ガラスでできたシャンデリアの光が優しく室内を照らしている。場違いな自分が恥ずかしくて、この世から消えたくなるのはこんな時だ。
顔を突き合わせているのが辛くて、ふっと横を見るとこれもまたガラスでできた置物が小松の姿をゆがんだ形で映し出していた。
(もうやだ、帰りたい)
「そんなの、受け取ったら両親に叱られます。それに、トリコさんのお弁当は自分のついでだし――重いだけで手間はかかってません。料理は好きだし」
ココの長いため息。空腹などすっかりどこかへ消えている。濡らした綿を胸に詰められているみたいな重苦しさが小松を苦しめた。
「ご両親にはお話してあるから。これは君の分だ。本当に申し訳なかった――ボクの監督不行き届きだ。責められるのはボクとトリコだ。小松くん、ごめんね」
堅苦しい言葉の最後に、ふっと昔がよみがえった気がして小松ははっと顔をあげた。美しい顔がこちらを見ていた。久しぶりにまともに見たココの顔は、相変わらず小松を絶望させるくらい、整っている。
(分かっていたけど)
昔からココはきれいな顔をしていた。小さな顔のなかに切れ長の瞳と通った鼻すじ、薄い唇がぴったりと収まっていて、それを見ては鏡に映る自分の顔に同じ人類なのかと疑いを持たない日はない。

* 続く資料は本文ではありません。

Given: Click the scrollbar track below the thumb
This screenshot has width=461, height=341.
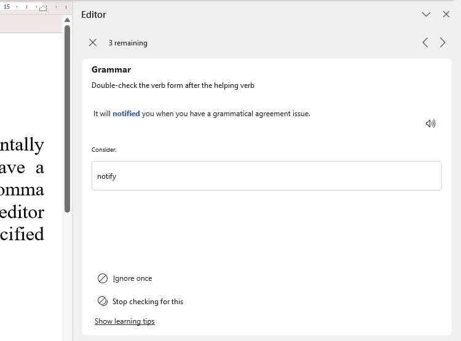Looking at the screenshot, I should 68,276.
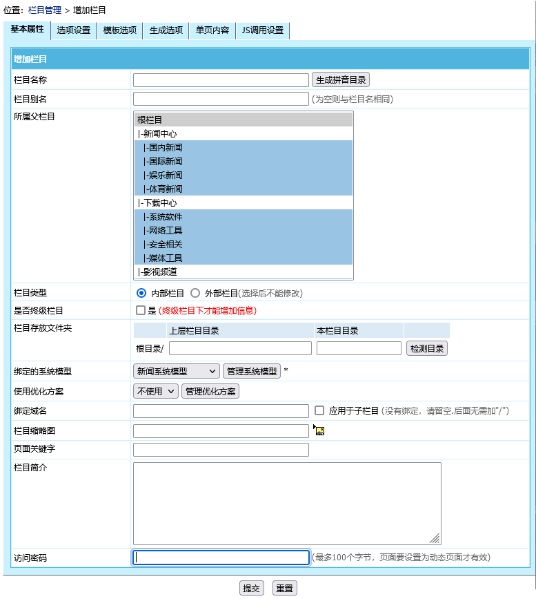Enable 应用于子栏目 checkbox
The image size is (536, 599).
click(x=319, y=410)
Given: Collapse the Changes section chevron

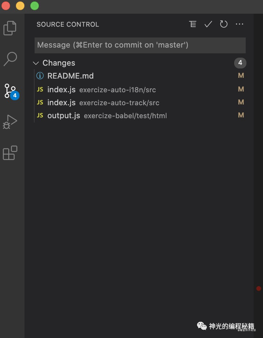Looking at the screenshot, I should [36, 63].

思春期の少女にとって、たとえ愛嬌があるといわれても離れすぎた鼻の穴や目ばかりが大きいたぬきのような顔立ちは、到底受け入れがたい現実である。
非情にも男である幼馴染たちのほうが、はるかに男らしく整っており、それがさらに小松を卑屈にさせる原因でもあった。
(なんで、こんなに違うんだろう)
抜きん出て醜いわけではないけれど、かといって美しくないこの顔。
だれも、こんなふうに生まれてきたいわけではなかったのに。
泣きだしてしまいたいのをこらえるために、唇をかみしめたけれどふるふると震えるばかりで頼りにならない。スカートの裾をつかんで、うつむいた。
「困らせるつもりは、なかったんだよ」
いつの間にかココが小松のすぐ横に立ってテーブルに片手をついて顔を覗き込んでいた。ありがたいことに、泣きそうになっているのを困っていると勘違いしてくれているようだ。
けれど、至近距離で見つめてくるココの瞳は、かつてのように甘く優しい年上の頼れるお兄さんのままで――
(いつみても、どこからみてもココさんはかっこいいなあ)
思わずため息をつくと、押さえつけていた涙が大粒の雨になって小松の頬に降り注いだ。